A new report from The Barna Group, based on interviews with more than 3,000 adults, shows that congregational size is related to the nature of a congregation’s religious beliefs, religious behavior and demographic profile. There are clearly significant differences between the smallest and largest of Protestant churches in terms of the theological beliefs of adherents.
The survey results discovered the following:
■On 17 indicators of religious belief and behavior examined in the research there were statistically significant differences between churches of 100 or fewer adult attenders and churches of 1000 or more adult attenders.
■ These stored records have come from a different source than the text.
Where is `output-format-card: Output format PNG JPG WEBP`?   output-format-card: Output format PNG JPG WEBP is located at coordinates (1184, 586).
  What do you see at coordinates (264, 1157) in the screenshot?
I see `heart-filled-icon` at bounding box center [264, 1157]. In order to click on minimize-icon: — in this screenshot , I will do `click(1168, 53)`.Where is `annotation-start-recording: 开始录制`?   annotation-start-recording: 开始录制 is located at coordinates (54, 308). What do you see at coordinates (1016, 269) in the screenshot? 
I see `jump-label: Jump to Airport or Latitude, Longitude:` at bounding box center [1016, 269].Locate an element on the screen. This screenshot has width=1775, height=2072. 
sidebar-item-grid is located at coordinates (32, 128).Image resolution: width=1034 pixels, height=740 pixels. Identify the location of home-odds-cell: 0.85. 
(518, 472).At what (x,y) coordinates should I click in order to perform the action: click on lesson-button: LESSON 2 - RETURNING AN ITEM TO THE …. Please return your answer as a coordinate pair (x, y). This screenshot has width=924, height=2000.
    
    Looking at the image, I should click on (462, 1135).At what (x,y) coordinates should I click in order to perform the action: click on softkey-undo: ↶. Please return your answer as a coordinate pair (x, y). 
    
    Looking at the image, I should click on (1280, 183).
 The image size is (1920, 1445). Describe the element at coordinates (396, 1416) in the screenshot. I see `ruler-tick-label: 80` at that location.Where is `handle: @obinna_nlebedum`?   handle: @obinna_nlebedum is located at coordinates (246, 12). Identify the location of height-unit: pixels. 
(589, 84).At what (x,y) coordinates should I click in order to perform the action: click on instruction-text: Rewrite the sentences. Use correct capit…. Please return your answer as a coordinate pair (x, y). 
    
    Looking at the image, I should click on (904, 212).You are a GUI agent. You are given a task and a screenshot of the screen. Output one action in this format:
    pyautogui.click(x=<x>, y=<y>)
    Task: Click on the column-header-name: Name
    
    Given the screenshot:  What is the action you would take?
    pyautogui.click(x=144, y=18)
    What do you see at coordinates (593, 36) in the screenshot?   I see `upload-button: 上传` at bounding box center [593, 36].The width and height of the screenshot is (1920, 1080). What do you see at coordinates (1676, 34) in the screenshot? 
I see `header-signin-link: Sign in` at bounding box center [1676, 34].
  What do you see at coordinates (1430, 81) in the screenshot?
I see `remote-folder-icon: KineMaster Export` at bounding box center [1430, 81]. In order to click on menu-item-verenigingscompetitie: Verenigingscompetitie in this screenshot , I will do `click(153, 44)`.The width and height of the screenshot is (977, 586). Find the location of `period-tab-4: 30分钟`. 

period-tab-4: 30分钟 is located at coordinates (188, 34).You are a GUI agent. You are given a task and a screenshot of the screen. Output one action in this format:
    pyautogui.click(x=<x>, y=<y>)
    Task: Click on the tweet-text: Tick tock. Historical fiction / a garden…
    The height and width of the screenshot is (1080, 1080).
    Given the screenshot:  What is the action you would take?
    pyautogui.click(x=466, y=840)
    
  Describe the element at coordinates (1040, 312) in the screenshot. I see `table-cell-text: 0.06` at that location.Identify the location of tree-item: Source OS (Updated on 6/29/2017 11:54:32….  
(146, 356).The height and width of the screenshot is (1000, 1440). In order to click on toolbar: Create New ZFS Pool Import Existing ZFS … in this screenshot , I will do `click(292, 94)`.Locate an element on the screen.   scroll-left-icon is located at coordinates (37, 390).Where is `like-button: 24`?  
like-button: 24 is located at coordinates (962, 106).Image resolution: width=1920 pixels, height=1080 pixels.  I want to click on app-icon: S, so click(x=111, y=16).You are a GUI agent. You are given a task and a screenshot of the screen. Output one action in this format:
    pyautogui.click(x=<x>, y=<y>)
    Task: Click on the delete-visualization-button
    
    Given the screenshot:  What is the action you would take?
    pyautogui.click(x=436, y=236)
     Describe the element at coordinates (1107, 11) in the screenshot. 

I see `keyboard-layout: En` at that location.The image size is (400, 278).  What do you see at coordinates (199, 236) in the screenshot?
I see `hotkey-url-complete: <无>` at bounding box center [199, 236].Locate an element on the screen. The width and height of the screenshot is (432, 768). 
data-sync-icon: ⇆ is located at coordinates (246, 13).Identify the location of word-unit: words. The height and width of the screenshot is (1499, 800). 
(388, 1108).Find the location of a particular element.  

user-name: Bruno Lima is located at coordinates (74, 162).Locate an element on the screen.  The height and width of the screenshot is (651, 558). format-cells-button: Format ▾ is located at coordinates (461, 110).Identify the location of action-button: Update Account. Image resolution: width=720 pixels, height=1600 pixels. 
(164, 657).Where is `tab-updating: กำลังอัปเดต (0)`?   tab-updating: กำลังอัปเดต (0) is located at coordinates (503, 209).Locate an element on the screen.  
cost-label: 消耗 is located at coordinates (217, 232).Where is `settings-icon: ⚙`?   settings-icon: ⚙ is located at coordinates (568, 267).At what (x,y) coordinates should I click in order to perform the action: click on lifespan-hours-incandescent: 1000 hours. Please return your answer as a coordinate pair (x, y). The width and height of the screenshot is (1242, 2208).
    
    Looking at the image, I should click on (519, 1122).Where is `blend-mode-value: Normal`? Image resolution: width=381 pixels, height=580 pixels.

The only item tested in which there was not a distinction was whether the church attender had prayed during the past week.
■On all 9 of the belief statements tested, attenders of large churches were more likely than those engaged in a small or mid-sized congregation to give an orthodox biblical response – e.g., the Bible is totally accurate in all the principles it teaches, Satan is not merely symbolic but exists, Jesus led a sinless life, God is the all-knowing, all-powerful creator of the world who still rules the universe, etc.
■On seven of the eight behavioral measures, attenders of large churches were substantially more likely than those of small churches to be active. (These included behaviors such as attending church in the past week, reading the Bible in the past week, volunteering at their church in the past week, etc.) The average difference related to these seven behaviors was 17 percentage points.